- About this exercise
Look below for the line holding "Viewport: 1456px width, 819px" and the line holding "Given: Select the red square marker above G大阪". Transcribe exactly those lines and all lines between them, nothing more.
Start of Listed entries
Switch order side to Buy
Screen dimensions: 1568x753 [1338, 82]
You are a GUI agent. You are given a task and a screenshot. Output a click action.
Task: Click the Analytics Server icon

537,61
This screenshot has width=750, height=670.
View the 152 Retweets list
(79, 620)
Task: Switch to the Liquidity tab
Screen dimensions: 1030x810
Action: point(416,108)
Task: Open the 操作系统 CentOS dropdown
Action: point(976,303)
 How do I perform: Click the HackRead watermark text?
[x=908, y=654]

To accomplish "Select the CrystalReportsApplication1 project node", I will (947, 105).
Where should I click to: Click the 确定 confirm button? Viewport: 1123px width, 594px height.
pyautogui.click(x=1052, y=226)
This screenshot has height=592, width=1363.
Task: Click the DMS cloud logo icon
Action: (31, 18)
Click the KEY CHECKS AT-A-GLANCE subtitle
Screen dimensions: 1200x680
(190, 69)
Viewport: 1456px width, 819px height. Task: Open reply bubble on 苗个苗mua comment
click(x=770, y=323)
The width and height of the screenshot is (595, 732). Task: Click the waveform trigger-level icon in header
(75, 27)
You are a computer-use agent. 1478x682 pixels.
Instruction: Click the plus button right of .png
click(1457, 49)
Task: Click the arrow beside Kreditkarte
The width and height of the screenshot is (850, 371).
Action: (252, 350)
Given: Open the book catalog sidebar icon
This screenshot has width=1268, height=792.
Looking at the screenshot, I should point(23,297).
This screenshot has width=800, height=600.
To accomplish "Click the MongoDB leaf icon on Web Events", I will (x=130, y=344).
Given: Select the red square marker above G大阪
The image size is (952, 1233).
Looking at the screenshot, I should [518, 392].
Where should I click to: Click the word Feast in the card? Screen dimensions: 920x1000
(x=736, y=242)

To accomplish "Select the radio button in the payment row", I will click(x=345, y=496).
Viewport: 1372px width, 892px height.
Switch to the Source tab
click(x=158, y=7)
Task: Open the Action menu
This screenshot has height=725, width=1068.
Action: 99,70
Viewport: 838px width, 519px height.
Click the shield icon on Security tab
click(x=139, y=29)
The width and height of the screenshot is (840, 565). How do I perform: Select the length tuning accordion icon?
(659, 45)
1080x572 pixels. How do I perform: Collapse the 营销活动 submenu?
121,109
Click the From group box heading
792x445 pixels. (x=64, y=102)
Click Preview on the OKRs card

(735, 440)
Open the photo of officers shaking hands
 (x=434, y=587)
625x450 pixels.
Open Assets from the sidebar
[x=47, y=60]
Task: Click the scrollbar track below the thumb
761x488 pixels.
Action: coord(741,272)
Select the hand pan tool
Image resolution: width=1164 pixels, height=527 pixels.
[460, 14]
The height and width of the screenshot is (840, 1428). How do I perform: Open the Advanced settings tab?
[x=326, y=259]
End of Listed entries
- Answer to this task
Viewport: 1456px width, 819px height. Task: Open reply bubble on 苗个苗mua comment
click(x=770, y=323)
The width and height of the screenshot is (595, 732). Task: Click the waveform trigger-level icon in header
(75, 27)
You are a computer-use agent. 1478x682 pixels.
Instruction: Click the plus button right of .png
click(1457, 49)
Task: Click the arrow beside Kreditkarte
The width and height of the screenshot is (850, 371).
Action: (252, 350)
Given: Open the book catalog sidebar icon
This screenshot has width=1268, height=792.
Looking at the screenshot, I should point(23,297).
This screenshot has width=800, height=600.
To accomplish "Click the MongoDB leaf icon on Web Events", I will (x=130, y=344).
Given: Select the red square marker above G大阪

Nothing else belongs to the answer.